BEGIN Exercise data
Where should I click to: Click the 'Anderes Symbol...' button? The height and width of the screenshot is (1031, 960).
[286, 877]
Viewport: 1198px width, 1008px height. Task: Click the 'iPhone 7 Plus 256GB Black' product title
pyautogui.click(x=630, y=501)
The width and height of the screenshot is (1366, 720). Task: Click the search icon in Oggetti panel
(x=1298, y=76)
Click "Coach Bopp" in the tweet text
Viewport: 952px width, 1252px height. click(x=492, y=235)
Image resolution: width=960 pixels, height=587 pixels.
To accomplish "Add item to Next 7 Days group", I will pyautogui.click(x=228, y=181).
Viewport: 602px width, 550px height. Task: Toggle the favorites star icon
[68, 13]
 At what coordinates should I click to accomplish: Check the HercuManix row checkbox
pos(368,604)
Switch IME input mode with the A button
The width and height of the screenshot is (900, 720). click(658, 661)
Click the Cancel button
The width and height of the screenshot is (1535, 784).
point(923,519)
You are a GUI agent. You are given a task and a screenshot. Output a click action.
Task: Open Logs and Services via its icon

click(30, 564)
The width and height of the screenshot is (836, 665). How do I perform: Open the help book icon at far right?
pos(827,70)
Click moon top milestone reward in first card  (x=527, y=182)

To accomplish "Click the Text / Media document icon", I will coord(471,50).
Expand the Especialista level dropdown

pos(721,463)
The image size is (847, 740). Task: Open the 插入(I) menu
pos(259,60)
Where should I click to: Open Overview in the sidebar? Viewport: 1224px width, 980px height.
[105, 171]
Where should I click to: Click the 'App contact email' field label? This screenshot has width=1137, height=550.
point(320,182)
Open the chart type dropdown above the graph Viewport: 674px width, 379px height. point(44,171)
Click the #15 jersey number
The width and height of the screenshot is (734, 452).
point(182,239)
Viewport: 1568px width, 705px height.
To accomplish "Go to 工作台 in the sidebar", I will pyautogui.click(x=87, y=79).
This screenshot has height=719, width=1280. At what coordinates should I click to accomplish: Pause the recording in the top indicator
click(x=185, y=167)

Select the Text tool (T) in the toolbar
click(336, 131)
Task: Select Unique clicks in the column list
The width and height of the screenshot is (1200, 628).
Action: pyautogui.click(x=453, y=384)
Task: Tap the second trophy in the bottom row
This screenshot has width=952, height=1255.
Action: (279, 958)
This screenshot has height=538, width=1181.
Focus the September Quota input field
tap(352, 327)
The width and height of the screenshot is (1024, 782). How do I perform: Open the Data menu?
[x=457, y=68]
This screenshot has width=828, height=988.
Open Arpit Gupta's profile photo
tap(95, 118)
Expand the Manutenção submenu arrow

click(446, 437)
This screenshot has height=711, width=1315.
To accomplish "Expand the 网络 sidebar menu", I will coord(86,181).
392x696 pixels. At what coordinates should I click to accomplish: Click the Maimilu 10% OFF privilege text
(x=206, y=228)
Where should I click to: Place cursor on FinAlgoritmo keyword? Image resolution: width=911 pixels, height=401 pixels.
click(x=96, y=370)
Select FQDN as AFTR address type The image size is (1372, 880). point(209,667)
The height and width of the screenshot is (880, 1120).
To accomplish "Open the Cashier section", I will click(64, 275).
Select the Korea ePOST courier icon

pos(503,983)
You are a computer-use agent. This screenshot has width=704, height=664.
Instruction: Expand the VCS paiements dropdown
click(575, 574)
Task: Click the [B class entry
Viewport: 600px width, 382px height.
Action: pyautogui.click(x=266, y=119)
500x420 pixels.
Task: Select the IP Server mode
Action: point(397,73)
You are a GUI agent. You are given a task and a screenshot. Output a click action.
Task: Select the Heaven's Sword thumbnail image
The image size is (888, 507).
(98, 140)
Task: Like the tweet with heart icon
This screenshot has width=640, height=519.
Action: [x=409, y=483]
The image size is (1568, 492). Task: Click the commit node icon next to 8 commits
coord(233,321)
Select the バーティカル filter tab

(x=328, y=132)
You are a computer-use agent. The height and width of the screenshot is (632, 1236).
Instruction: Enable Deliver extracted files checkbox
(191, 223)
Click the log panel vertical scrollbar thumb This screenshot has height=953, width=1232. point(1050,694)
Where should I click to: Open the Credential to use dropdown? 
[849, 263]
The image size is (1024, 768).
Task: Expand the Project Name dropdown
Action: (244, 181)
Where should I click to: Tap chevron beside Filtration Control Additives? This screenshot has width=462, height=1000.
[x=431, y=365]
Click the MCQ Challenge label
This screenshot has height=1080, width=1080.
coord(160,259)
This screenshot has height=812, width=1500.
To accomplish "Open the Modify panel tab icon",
END Exercise data
## Problem statement
Within the records above, count the lines that include the string "agent"; state the number and nothing else.

## Solution for this exercise
4